Вавилевскому же настолько приглянулась идея поправок авторского текста, что сам вовсю старался вставлять в оригинал Грибоедова свои коррективы, как казалось, «революционно-прогрессивного» содержания. Так, Чацкий уже не попадает «с корабля на бал», а прилетает на Землю с коммунистического Марса. И именно посему фамусовский «реакционно-буржуазный» мир ему становится чуждым.
Бефстроганов сперва от таковых поправок как мог отпирался, но на роль Чацкого поставить больше было некого. Пришлось терпеть…
Чацкий: О Софья Павловна! Я Вам о Марсе расскажу!
О жизни без буржуев и попов…
София: Да, фантазер вы, Чацкий, я гляжу…
Чацкий: Я делом доказать сие готов!
София: Делом?! Уж простите…
Чацкий: Пока вы тут под царский гнетом спите
Мы строим на Венеру мост!
София: О Чацкий! Ваш недуг не так то прост.
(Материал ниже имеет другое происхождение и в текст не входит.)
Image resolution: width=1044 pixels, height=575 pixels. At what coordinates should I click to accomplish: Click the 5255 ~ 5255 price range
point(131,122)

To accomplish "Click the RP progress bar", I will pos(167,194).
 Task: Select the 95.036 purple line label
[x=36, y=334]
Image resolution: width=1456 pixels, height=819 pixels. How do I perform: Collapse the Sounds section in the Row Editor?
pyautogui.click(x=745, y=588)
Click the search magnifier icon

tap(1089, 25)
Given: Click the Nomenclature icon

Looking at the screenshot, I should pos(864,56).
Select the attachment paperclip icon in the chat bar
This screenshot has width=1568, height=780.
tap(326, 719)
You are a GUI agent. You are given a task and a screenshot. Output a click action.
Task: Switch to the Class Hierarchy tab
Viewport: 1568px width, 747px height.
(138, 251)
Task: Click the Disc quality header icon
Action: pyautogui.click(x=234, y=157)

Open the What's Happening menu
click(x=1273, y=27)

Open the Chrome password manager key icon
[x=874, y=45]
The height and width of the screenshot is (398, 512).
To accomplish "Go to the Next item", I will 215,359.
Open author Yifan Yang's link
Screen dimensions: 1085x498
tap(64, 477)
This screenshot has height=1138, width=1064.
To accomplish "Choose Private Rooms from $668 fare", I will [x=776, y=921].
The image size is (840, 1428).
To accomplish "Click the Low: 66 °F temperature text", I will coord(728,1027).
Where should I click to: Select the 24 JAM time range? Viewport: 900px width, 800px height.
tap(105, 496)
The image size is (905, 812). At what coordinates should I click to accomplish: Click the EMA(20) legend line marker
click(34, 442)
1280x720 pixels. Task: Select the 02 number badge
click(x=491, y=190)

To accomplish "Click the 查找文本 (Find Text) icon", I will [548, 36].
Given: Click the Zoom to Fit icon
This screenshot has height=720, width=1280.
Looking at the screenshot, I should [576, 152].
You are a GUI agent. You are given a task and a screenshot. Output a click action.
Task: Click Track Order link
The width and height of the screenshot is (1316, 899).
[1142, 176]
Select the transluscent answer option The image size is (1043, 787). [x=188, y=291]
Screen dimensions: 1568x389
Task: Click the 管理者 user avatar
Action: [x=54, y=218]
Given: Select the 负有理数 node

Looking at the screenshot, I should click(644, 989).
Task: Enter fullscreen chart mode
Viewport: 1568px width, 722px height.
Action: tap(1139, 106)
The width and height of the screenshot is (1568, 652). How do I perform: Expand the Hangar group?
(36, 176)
Чацкий: О горе от ума! Мне горе…
Александр же все надеялся хоть краешком глаза увидеть Варвару. Писем от нее уже долго не приходило. Лишь как-то на одной из репетиций Бефстроганов поведал спьяну, что дочь его в пребывает в нездоровьи. И таковая новость весьма затронула Вавилевского, но он, чтобы не испортить дела, старался не подавать виду. Александр гнал от себя те мысли о Варваре, какие обыкновенно рождаются в головах влюбленных. Ведь он, как натура просвещенная, понимал, что такие мысли суть лишь реакция нервной системы на выбросы гормонов в кровь. И ничего более! И наконец-то светочи науки сумели это разгадать! Сколько теперь людей можно спасти от ложных иллюзий! А еще раньше естествоиспытателей философы античности делали гениальные догадки. Дионисий Трахеобронхит еще в четвертом веке до новой эры писал: «Клянусь Гермесом! Но нет для мужа ничего более постыдного, нежели любовь к женщине. А философам, вообще, следует постигать себя через самоудовлетворение».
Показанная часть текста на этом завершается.